On a wintry December day, in a farmer’s barn tucked into the English countryside, Peter Welch was setting out snacks for fellow metal-detector enthusiasts when one of them came in and said, “You’d better have a look at this.”
Welch tramped up a hill to where half a dozen people gathered around a freshly dug hole. In the cold ground was a handful of 11th-century coins, the first of more than 5,000 that would be found at the site as the excavation progressed. The discovery — one of the largest hoards of Saxon coins ever found in the United Kingdom — could be valued at more than $1.5 million.
For Welch, founder and owner of the Weekend Wanderers Detecting Club, the sheer thrill of the find was the proverbial pot of gold at the end of a rainbow called Google Earth.
The descendant of a CIA-funded project, Google Earth has become arguably the most popular — and ubiquitous — open-access satellite-imagery program in the world. Since its public launch in June 2005, Google Earth — with its virtual globe and street view capabilities — has found its way into driving directions, real estate presentations, study plans, online games such as GeoGuessr and flight simulators.
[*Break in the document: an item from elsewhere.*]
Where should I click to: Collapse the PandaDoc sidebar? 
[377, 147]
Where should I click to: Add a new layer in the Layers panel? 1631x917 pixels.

Google Earth has also revolutionized, for better and worse, amateur archaeology. In December 2014, for example, the same month Welch’s group found the coin hoard, another amateur archaeologist used Google Earth to locate a Bronze Age burial site in the eastern English county of Suffolk. Two months earlier, an enthusiast in southwestern England discovered still another Bronze Age site, possibly a farm, after scouring satellite images online.